Problem to solve
Output should begin at the line holding "Click the MKK" and end at the last line of the entries; print those lines verbatim and no others.
━━━ Supplied material ━━━
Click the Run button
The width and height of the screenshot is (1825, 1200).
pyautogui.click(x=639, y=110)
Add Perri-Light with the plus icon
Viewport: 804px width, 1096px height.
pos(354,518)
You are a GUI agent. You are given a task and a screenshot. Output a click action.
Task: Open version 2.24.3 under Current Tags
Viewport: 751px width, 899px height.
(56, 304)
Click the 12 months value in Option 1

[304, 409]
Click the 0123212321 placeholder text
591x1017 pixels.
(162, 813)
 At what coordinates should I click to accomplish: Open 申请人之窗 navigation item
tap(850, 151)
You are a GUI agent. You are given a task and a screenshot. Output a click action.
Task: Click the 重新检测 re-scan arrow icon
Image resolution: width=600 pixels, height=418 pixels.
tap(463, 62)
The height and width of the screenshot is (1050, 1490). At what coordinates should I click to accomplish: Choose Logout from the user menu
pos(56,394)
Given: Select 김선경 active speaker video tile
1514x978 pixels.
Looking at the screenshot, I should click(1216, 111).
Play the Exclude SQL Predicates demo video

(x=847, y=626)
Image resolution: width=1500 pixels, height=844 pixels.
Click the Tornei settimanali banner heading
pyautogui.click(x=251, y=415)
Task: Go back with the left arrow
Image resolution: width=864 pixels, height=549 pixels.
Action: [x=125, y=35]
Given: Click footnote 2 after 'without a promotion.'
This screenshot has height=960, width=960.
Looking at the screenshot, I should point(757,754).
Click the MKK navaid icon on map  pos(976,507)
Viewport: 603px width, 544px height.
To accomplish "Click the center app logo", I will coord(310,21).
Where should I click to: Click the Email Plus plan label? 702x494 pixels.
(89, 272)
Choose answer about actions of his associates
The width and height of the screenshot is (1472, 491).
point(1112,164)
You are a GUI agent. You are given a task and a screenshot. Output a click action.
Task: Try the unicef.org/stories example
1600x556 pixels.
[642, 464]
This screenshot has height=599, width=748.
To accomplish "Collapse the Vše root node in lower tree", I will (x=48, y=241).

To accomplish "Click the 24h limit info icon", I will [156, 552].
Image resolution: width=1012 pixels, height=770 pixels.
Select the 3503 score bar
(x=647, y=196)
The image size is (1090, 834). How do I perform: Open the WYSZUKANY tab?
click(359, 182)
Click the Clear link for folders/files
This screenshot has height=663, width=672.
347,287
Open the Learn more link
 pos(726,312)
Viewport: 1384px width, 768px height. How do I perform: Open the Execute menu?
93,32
━━━
Answer section
Click the MKK navaid icon on map  pos(976,507)
Viewport: 603px width, 544px height.
To accomplish "Click the center app logo", I will coord(310,21).
Where should I click to: Click the Email Plus plan label? 702x494 pixels.
(89, 272)
Choose answer about actions of his associates
The width and height of the screenshot is (1472, 491).
point(1112,164)
You are a GUI agent. You are given a task and a screenshot. Output a click action.
Task: Try the unicef.org/stories example
1600x556 pixels.
[642, 464]
This screenshot has height=599, width=748.
To accomplish "Collapse the Vše root node in lower tree", I will (x=48, y=241).

To accomplish "Click the 24h limit info icon", I will [156, 552].
Image resolution: width=1012 pixels, height=770 pixels.
Select the 3503 score bar
(x=647, y=196)
The image size is (1090, 834). How do I perform: Open the WYSZUKANY tab?
click(359, 182)
Click the Clear link for folders/files
This screenshot has height=663, width=672.
347,287
Open the Learn more link
 pos(726,312)
Viewport: 1384px width, 768px height. How do I perform: Open the Execute menu?
93,32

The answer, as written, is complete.